▸ WORK INSTRUCTIONS: Give back exactly the lines of the entries below from the line with "Switch to the Weekly" to the line with "Given: Click the bar above Dec 22 label", inclusive, and only those.

▸ PROVIDED RECORDS:
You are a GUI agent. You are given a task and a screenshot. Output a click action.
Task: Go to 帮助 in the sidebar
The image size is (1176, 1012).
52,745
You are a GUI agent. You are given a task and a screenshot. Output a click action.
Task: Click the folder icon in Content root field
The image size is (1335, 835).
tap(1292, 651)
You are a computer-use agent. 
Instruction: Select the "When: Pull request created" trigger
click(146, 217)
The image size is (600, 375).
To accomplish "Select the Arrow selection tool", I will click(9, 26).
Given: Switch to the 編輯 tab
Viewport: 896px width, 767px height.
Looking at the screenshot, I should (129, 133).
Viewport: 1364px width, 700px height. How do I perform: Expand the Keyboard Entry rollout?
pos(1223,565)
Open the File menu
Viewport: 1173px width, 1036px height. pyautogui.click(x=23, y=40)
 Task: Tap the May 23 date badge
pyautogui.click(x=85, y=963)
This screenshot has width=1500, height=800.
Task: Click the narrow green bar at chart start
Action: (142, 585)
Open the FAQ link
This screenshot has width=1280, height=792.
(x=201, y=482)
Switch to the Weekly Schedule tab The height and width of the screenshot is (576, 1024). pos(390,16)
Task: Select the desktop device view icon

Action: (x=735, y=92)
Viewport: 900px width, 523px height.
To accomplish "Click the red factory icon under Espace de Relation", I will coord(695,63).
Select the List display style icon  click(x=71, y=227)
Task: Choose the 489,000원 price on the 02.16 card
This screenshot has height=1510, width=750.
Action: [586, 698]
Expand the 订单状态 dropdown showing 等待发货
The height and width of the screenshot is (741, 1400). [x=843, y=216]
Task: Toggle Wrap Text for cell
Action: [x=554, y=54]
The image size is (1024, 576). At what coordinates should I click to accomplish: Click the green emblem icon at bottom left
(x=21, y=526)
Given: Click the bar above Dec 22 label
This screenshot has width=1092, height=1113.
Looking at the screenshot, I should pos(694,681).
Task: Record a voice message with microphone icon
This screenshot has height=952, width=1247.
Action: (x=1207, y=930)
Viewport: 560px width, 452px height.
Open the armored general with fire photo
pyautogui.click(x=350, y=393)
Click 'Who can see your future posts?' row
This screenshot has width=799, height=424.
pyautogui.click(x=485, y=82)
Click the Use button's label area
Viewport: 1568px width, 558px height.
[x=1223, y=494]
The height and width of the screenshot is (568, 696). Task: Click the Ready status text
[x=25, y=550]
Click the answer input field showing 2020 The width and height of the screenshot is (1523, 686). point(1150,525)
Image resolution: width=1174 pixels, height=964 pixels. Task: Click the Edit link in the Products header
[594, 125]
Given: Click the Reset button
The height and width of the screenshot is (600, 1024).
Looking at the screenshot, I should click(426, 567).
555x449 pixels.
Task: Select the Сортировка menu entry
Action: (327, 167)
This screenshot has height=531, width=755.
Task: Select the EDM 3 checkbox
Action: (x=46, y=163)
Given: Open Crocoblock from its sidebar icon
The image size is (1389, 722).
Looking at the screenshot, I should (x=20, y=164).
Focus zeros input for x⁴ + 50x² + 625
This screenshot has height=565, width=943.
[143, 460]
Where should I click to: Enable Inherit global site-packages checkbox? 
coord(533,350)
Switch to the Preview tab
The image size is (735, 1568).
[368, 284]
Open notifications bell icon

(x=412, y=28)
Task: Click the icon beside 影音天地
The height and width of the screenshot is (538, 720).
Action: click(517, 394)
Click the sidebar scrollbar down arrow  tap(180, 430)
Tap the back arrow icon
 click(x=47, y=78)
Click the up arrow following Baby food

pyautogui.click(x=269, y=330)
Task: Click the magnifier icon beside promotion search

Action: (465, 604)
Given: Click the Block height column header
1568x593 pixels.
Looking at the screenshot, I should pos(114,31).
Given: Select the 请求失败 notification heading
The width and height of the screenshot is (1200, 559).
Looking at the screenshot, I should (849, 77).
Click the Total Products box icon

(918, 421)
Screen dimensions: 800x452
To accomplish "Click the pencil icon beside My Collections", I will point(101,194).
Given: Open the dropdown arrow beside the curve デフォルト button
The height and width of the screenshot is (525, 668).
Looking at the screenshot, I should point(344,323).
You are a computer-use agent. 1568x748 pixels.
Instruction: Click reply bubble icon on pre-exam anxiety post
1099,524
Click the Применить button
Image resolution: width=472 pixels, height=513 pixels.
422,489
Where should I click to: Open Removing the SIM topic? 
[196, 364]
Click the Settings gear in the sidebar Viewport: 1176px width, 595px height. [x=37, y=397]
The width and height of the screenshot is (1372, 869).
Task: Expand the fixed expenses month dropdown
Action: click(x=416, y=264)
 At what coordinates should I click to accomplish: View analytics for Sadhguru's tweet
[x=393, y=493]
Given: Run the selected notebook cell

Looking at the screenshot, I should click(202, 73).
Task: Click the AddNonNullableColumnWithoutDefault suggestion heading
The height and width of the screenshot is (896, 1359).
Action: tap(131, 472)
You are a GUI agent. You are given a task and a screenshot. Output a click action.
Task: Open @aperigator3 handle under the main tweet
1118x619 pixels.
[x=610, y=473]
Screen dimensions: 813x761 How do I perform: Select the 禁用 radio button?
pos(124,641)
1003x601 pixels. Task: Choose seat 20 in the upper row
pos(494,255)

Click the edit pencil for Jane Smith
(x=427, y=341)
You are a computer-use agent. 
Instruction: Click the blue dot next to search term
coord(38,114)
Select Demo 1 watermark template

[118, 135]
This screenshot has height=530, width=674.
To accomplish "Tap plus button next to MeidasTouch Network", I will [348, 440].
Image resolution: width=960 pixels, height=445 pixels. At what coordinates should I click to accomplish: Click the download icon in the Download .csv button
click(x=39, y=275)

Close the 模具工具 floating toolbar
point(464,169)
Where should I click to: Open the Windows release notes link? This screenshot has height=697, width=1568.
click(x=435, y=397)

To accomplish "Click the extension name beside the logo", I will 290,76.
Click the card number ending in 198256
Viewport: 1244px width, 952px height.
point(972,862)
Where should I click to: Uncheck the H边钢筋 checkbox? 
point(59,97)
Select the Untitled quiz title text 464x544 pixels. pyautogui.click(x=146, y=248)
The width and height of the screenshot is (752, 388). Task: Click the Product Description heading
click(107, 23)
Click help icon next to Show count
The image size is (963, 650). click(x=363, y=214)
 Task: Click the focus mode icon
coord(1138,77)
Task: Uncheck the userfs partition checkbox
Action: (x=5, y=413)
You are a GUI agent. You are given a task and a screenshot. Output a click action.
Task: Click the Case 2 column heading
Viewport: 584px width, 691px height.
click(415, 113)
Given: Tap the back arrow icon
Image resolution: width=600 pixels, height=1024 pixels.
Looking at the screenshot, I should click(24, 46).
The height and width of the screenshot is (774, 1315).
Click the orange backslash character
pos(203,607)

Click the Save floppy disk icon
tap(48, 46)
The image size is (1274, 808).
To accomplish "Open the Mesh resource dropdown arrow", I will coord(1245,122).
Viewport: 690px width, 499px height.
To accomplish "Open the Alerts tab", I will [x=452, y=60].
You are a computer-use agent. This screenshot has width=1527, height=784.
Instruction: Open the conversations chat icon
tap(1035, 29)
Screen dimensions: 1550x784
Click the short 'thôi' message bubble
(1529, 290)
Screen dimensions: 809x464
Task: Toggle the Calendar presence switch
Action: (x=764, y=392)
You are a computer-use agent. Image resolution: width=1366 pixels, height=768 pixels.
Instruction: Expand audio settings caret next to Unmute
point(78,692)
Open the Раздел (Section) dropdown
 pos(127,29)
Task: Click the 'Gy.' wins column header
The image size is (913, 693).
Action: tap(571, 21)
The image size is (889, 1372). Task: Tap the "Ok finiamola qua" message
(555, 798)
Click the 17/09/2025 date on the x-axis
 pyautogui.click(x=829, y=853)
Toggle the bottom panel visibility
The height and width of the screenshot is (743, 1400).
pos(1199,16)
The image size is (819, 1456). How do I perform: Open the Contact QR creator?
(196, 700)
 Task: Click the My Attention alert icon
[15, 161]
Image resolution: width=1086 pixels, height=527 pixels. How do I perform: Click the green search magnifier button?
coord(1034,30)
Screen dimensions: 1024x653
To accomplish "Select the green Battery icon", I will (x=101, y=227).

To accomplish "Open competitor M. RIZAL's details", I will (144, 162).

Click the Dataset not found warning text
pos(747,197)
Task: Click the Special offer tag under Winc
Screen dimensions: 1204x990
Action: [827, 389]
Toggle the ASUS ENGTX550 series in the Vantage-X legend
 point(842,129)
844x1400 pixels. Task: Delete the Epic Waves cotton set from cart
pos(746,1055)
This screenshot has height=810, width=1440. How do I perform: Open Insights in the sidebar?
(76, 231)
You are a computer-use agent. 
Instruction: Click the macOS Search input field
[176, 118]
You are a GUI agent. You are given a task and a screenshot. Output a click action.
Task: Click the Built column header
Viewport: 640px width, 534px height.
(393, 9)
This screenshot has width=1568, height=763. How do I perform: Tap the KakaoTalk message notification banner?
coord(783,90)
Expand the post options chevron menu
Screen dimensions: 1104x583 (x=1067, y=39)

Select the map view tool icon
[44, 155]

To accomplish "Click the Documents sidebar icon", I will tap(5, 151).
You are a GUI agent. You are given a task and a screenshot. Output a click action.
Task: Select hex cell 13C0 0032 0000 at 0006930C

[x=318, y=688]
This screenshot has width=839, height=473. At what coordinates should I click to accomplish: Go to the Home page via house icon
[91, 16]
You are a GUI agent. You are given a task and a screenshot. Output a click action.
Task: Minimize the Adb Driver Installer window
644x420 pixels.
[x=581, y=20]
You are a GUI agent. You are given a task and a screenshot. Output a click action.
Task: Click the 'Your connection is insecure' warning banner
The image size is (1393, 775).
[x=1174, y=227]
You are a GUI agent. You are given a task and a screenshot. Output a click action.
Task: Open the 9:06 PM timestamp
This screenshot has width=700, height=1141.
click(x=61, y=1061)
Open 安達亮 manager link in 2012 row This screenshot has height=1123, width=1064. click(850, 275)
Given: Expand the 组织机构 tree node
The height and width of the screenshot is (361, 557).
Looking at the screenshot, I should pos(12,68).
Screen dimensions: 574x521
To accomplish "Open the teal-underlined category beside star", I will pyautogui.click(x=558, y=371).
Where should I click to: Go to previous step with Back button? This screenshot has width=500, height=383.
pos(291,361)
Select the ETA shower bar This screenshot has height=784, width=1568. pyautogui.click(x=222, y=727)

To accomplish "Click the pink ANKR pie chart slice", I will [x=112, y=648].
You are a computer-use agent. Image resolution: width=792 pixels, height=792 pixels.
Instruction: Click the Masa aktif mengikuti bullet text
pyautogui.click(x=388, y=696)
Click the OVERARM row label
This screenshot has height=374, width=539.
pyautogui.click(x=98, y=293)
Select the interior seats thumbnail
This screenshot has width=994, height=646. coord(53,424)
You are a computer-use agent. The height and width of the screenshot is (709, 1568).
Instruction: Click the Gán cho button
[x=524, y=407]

▸ ANSWER TO THE PROBLEM:
Switch to the Weekly Schedule tab The height and width of the screenshot is (576, 1024). pos(390,16)
Task: Select the desktop device view icon

Action: (x=735, y=92)
Viewport: 900px width, 523px height.
To accomplish "Click the red factory icon under Espace de Relation", I will coord(695,63).
Select the List display style icon  click(x=71, y=227)
Task: Choose the 489,000원 price on the 02.16 card
This screenshot has height=1510, width=750.
Action: [586, 698]
Expand the 订单状态 dropdown showing 等待发货
The height and width of the screenshot is (741, 1400). [x=843, y=216]
Task: Toggle Wrap Text for cell
Action: [x=554, y=54]
The image size is (1024, 576). At what coordinates should I click to accomplish: Click the green emblem icon at bottom left
(x=21, y=526)
Given: Click the bar above Dec 22 label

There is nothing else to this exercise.